• Aim of the exercise
Find the line that contains "Click the Month"; then retype it and each line after it, exactly, through the final line of the data below.

• Listed records
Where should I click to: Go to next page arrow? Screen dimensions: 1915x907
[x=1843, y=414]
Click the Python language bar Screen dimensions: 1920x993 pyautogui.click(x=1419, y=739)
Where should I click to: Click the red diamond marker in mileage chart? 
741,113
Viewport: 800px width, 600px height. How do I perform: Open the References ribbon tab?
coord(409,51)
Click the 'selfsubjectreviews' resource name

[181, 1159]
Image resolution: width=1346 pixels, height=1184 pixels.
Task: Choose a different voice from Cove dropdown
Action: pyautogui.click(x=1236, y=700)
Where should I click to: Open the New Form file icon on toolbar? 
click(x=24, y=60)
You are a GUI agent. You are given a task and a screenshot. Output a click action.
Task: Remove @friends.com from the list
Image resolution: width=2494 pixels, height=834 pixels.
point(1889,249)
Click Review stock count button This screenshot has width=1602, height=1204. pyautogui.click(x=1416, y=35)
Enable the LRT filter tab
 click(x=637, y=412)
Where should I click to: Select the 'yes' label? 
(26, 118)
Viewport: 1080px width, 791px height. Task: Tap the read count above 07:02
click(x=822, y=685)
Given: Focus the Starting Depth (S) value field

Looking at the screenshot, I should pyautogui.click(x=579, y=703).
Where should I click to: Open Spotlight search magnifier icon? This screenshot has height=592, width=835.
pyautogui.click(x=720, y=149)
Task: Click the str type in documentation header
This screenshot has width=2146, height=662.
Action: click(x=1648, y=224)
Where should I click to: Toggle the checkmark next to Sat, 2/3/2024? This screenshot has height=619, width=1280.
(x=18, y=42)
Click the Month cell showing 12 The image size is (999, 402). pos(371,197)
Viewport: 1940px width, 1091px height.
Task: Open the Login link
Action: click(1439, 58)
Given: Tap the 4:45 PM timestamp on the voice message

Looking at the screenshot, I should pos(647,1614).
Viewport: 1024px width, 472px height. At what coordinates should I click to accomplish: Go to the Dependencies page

• Solved exercise
Click the Month cell showing 12 The image size is (999, 402). pos(371,197)
Viewport: 1940px width, 1091px height.
Task: Open the Login link
Action: click(1439, 58)
Given: Tap the 4:45 PM timestamp on the voice message

Looking at the screenshot, I should pos(647,1614).
Viewport: 1024px width, 472px height. At what coordinates should I click to accomplish: Go to the Dependencies page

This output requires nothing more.